Numa cena do filme Invasões Bárbaras, um dos clássicos da primeira década do século 21, um grupo de professores de história elabora a teoria da "quantidade de inteligência". Segundo eles, por razões aleatórias, existem determinados momentos e lugares com alta concentração de gente talentosa, e essas pessoas fazem a diferença em suas épocas. São citadas no filme a Florença de Dante e Boccaccio e a Filadélfia dos "pais fundadores" da revolução americana. Aplicando a teoria à vida cultural brasileira, pode-se dizer que o país viveu uma espécie de auge nos anos 60 e 70, explosão criativa da música popular (e, por mais que se cunhem teorias pretensamente sociológicas — a mais famosa e absurda diz que a arte floresce em períodos de ditadura —, nada explica isso além da sorte). Primeiro veio a bossa nova de Tom Jobim e João Gilberto. Depois, a MPB surgida nos festivais, com Chico Buarque, Caetano Veloso, Milton Nascimento, Tom Zé e Gilberto Gil. Esses músicos têm em comum, além do talento, a carreira extremamente longa, que dura até os dias de hoje. Numa coincidência digna da teoria da inteligência aleatória de Invasões Bárbaras, dois desses artistas darão à luz novas criações neste mês de abril. Saem o novo CD de Caetano Veloso, Zii e Zie, e o novo romance de Chico Buarque, Leite Derramado. Disco e livro são pontos de chegada de trajetórias paralelas — e o lançamento simultâneo provoca reflexões sobre a cultura brasileira e sobre o caminho que ambos percorreram para chegar até aqui.

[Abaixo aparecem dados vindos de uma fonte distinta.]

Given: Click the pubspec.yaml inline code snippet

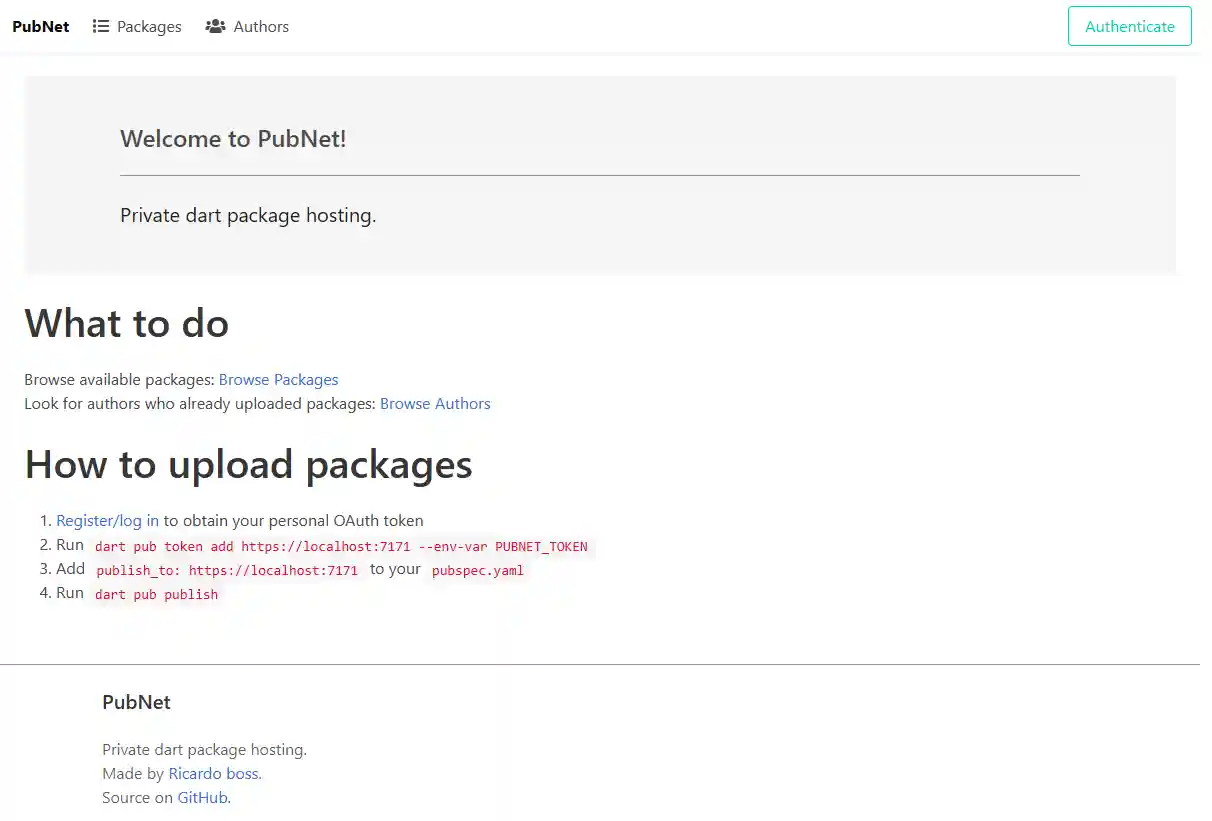Looking at the screenshot, I should (x=475, y=571).
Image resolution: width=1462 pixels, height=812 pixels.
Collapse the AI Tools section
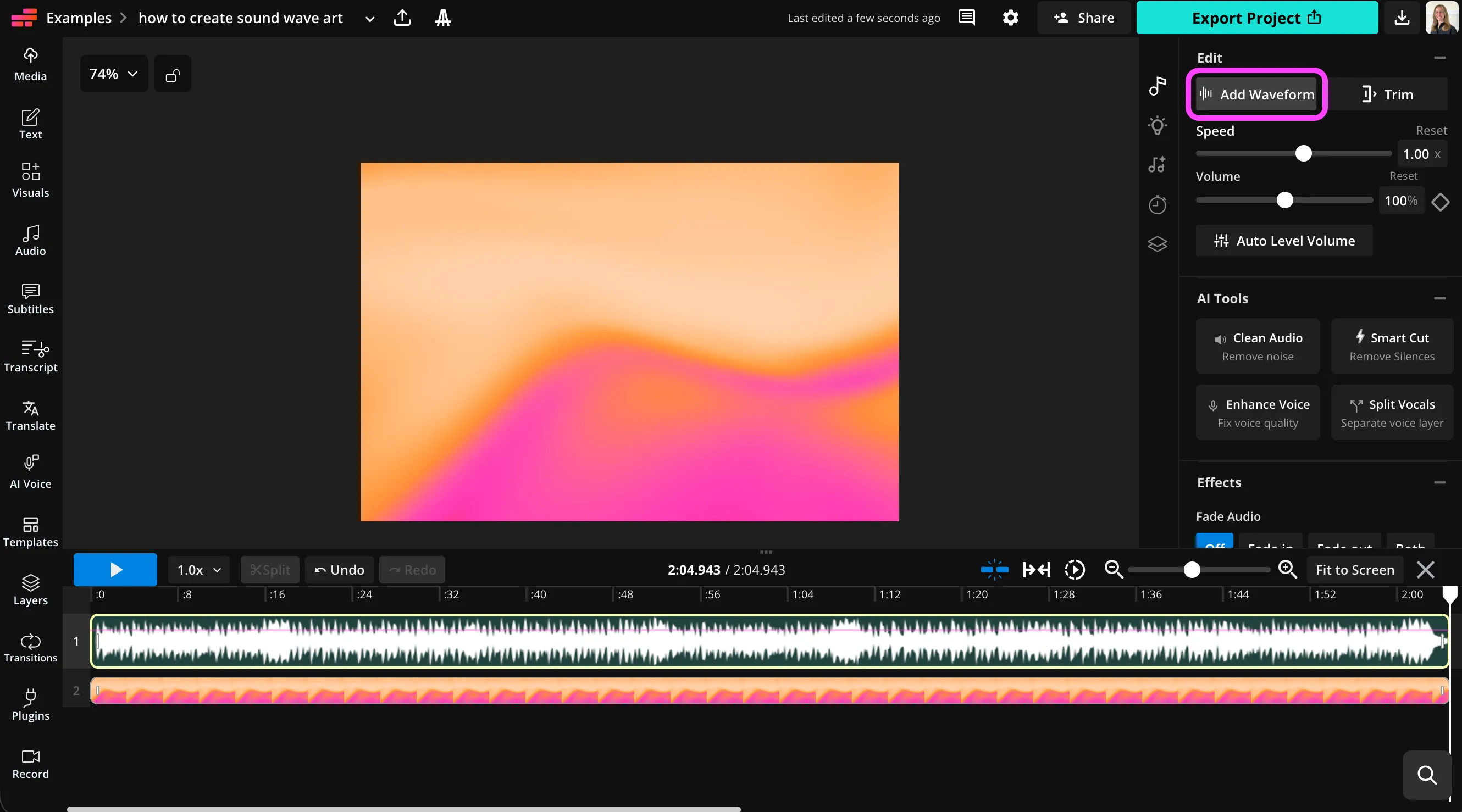pos(1439,298)
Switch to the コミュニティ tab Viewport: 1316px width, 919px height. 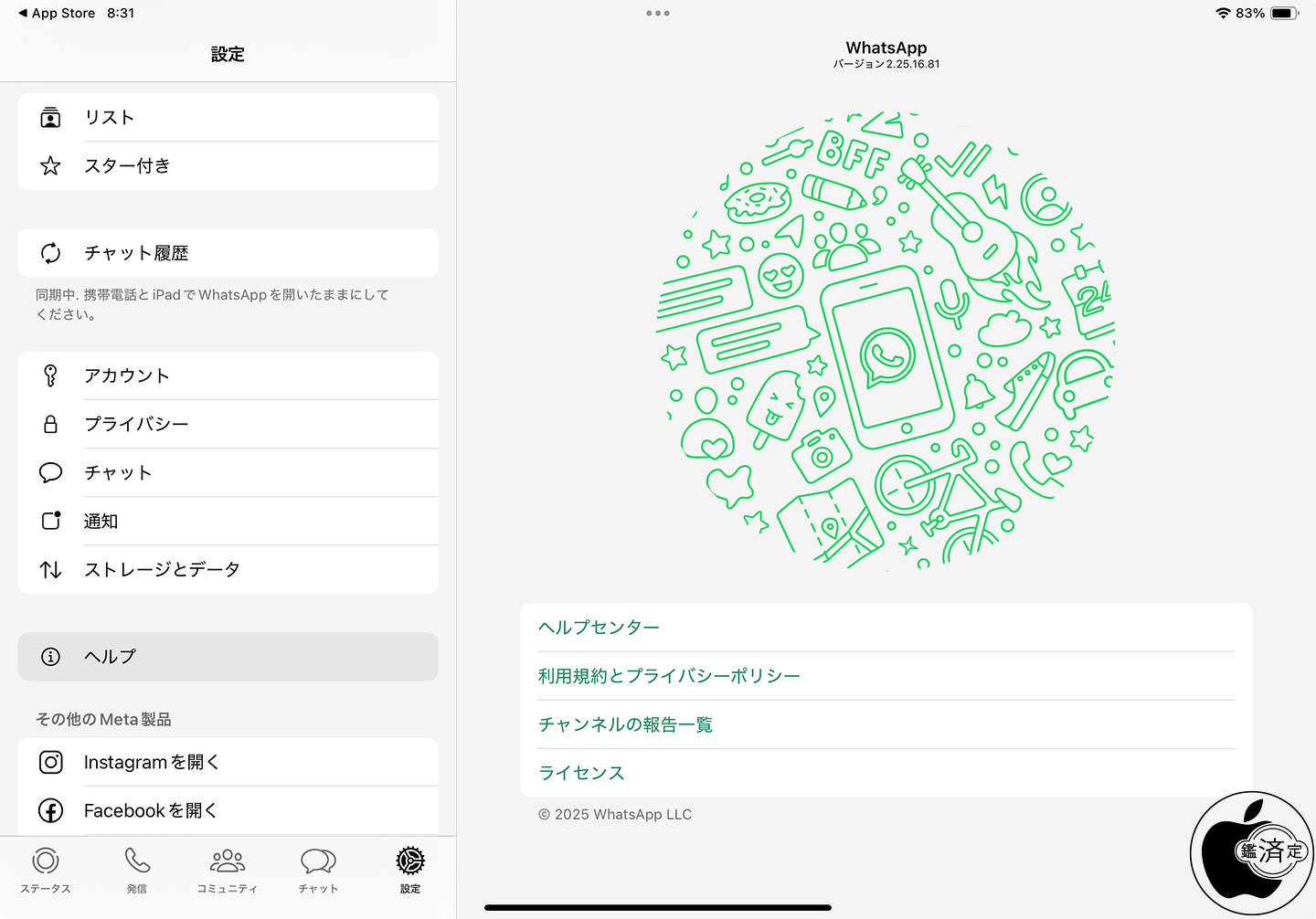pyautogui.click(x=228, y=871)
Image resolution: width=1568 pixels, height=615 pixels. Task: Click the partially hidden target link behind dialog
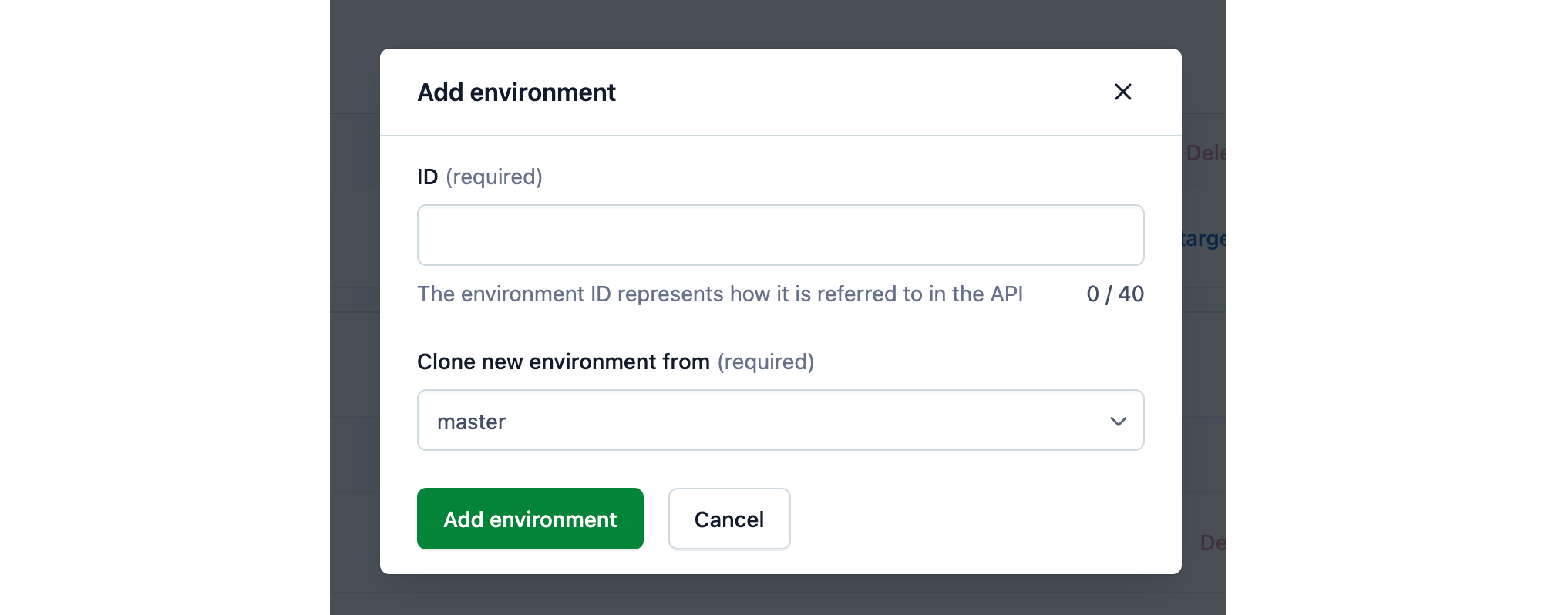click(1203, 239)
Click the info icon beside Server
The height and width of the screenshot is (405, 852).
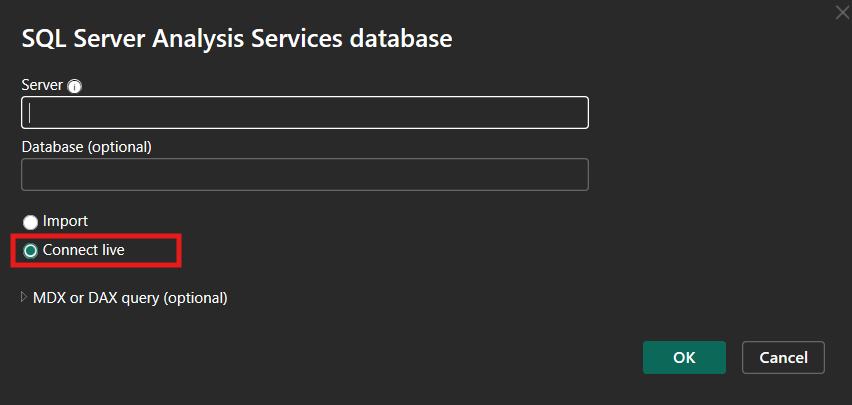(75, 86)
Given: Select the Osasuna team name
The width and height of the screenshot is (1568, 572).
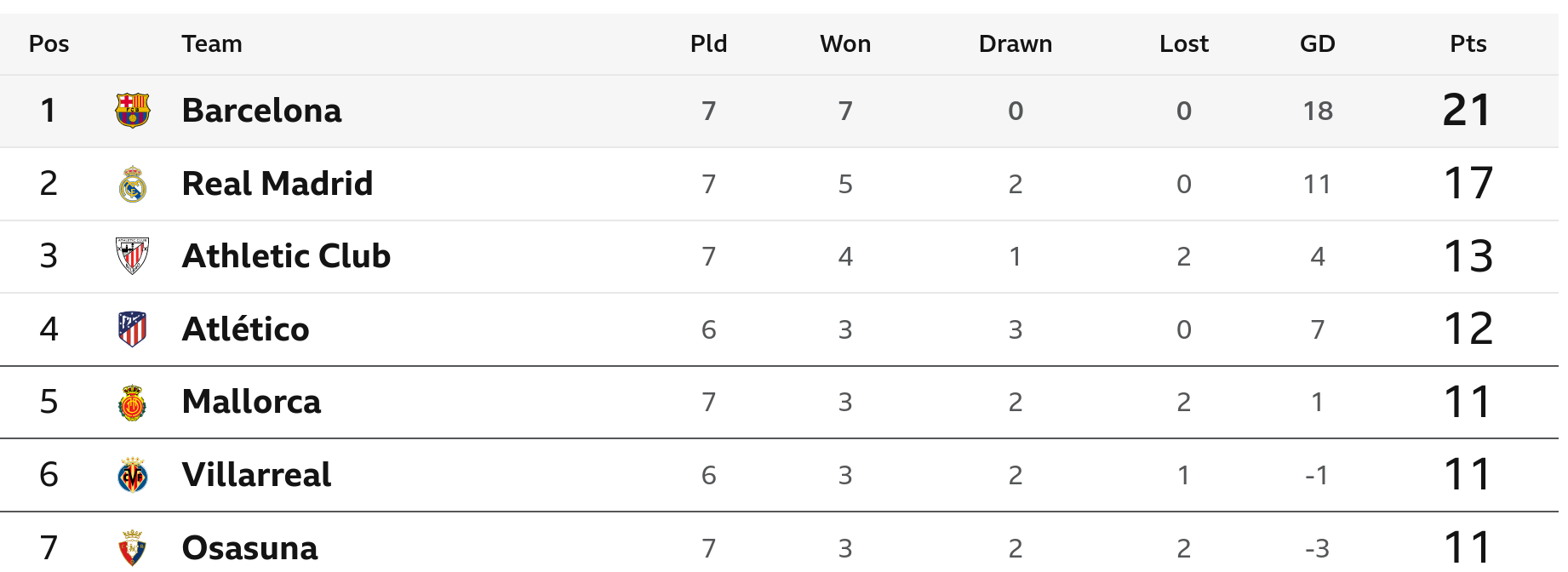Looking at the screenshot, I should [249, 548].
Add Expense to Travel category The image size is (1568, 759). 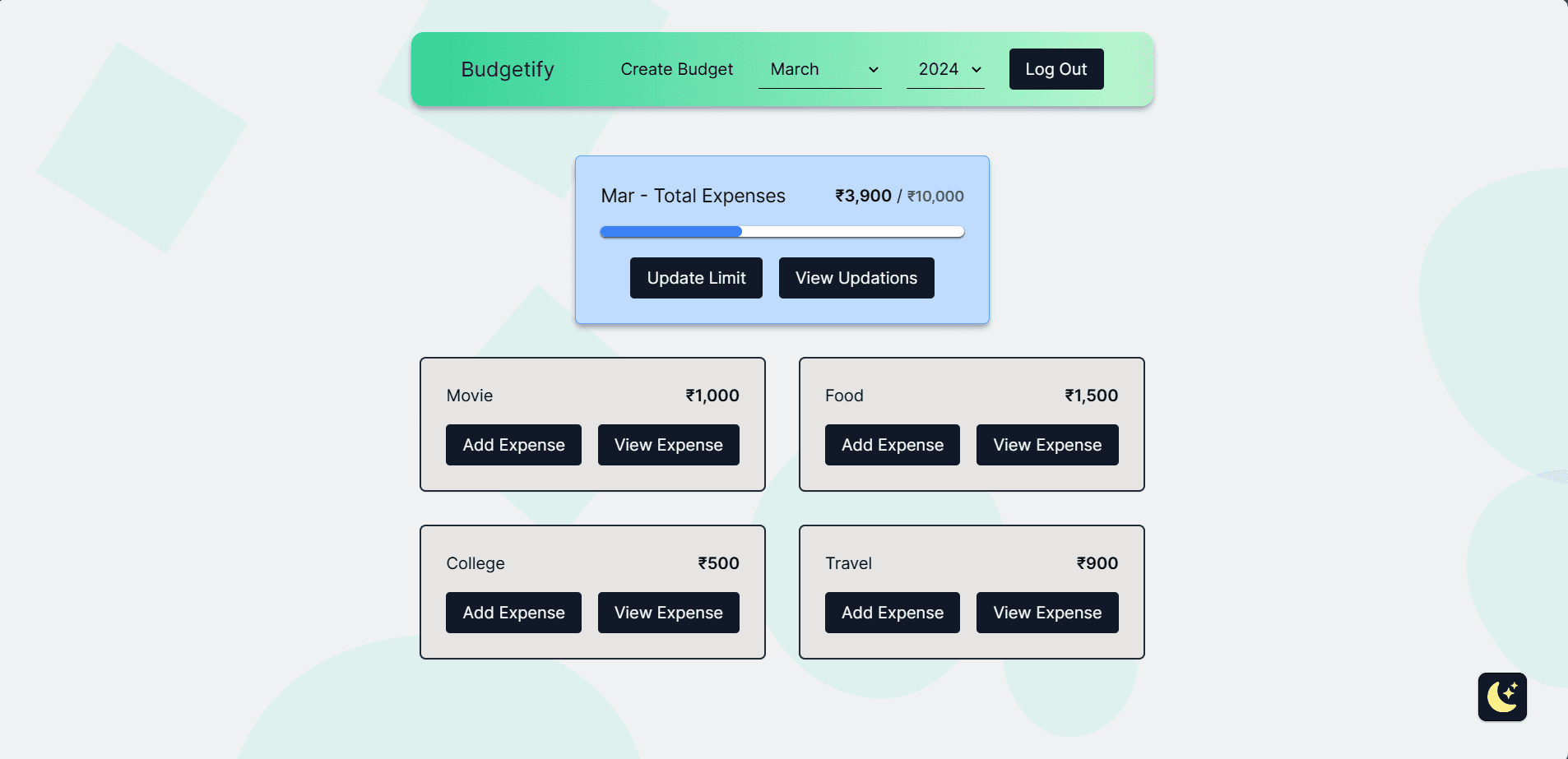pyautogui.click(x=893, y=613)

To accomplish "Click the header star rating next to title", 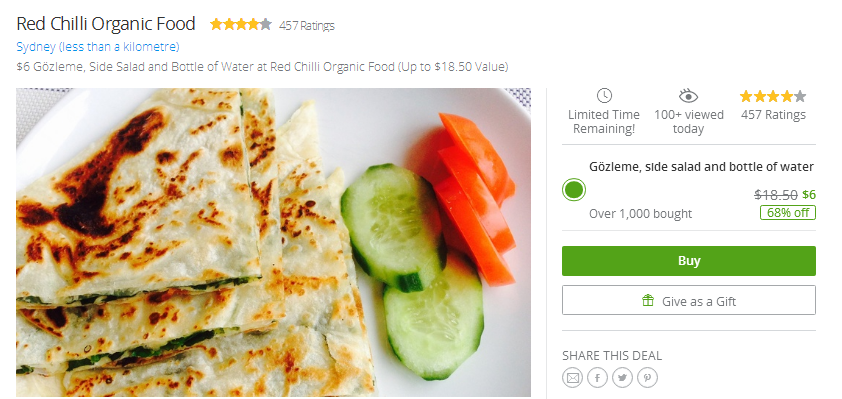I will (241, 24).
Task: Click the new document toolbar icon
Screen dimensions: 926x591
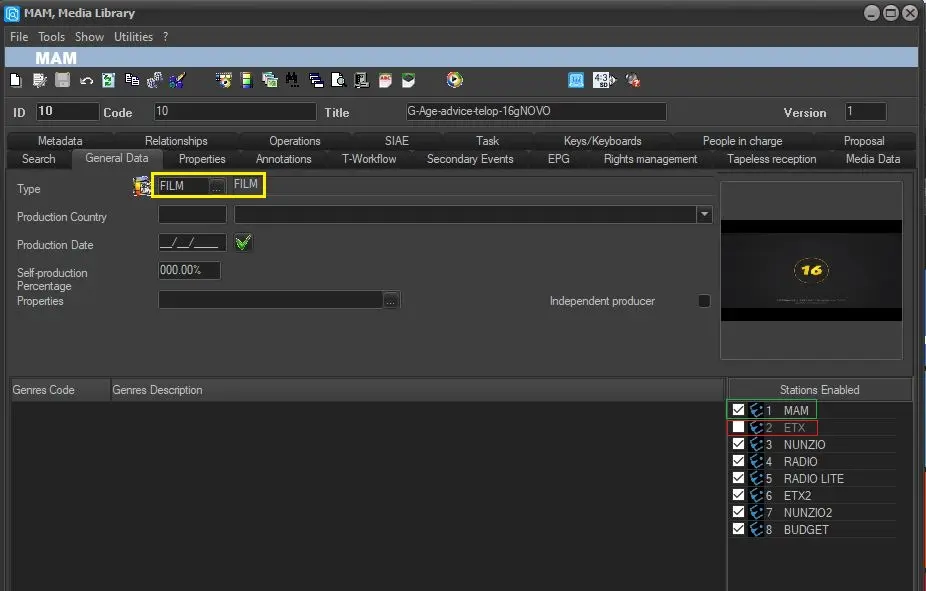Action: click(15, 80)

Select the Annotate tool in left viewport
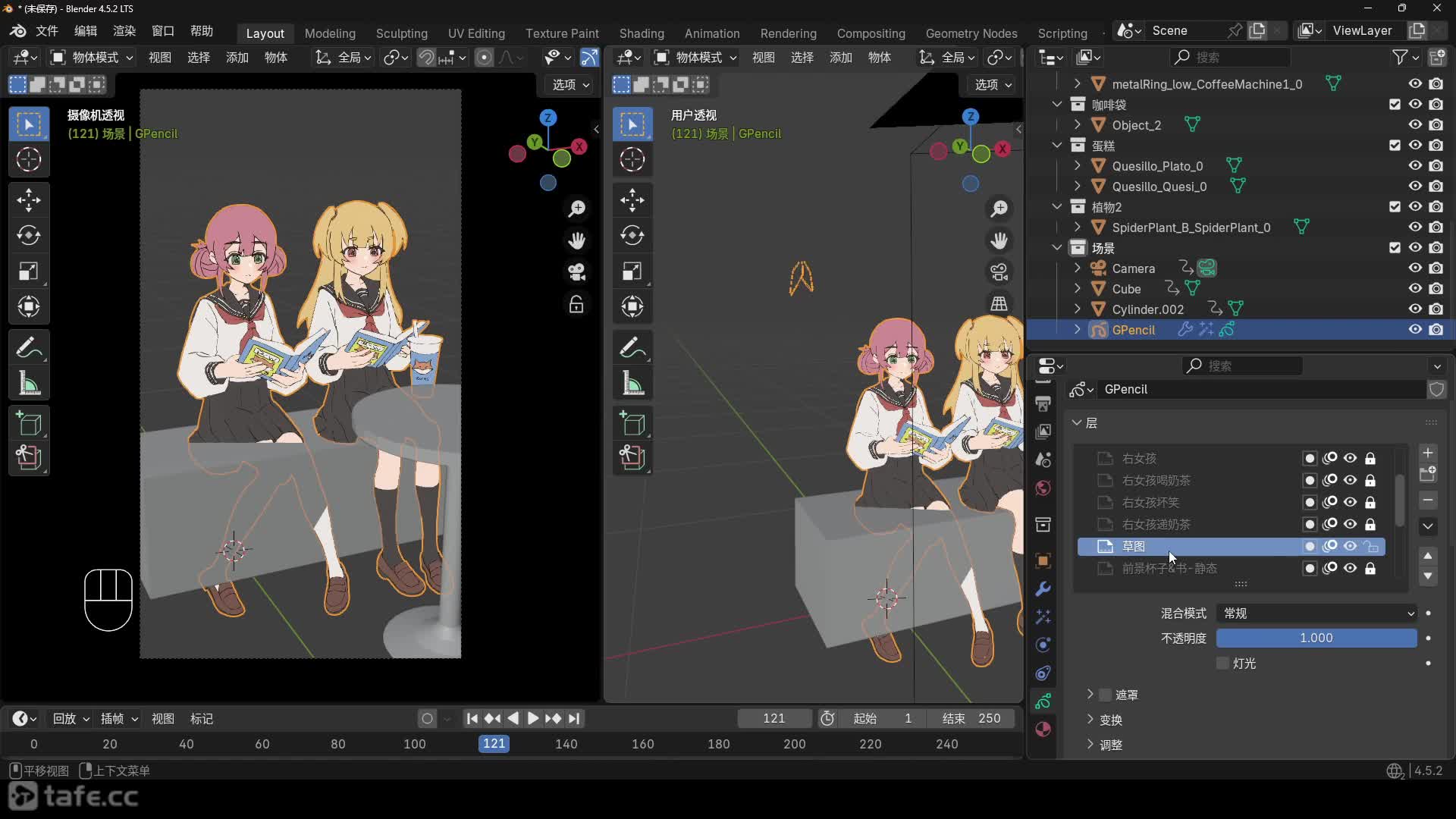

Não existem mais artistas como Chico Buarque e Caetano Veloso — os ícones de geração, os compositores que são chamados a opinar sobre todos os assuntos. Nos anos 90, o poeta carioca Bruno Tolentino (1940-2007) observou, numa entrevista famosa, que no Brasil eram os cantores populares, e não os escritores ou intelectuais da academia, que pautavam o debate cultural. Tolentino emitiu sua observação em tom de crítica — ele via isso como um sintoma de decadência. O que faltou em seu raciocínio foi observar que acontecia o mesmo no resto do mundo. Se os anos 40 e 50 foram dos escritores e filósofos, em que nomes como Norman Mailer e Jean-Paul Sartre pontificavam sobre todos os assuntos, os 60 e 70 foram dos astros da música pop. Artistas como John Lennon, Paul McCartney, Bob Dylan e David Bowie, entre outros, eram considerados as "antenas" de um período de intensa mudança cultural e de costumes. É um pouco espírito de época, mas também mérito de uma geração excepcionalmente talentosa — é só pensar que apenas no ano de 1966 foram lançados pelo menos três álbuns clássicos da música de todos os tempos, Blonde on Blonde (Bob Dylan), Pet Sounds (Beach Boys) e Revolver (Beatles). Cantores como Chico Buarque e Caetano Veloso eram as versões brasileiras desse fenômeno. É uma simplificação, no entanto, entender tudo isso apenas como marca de um tempo, ignorando as peculiaridades e contribuições particulares de cada artista.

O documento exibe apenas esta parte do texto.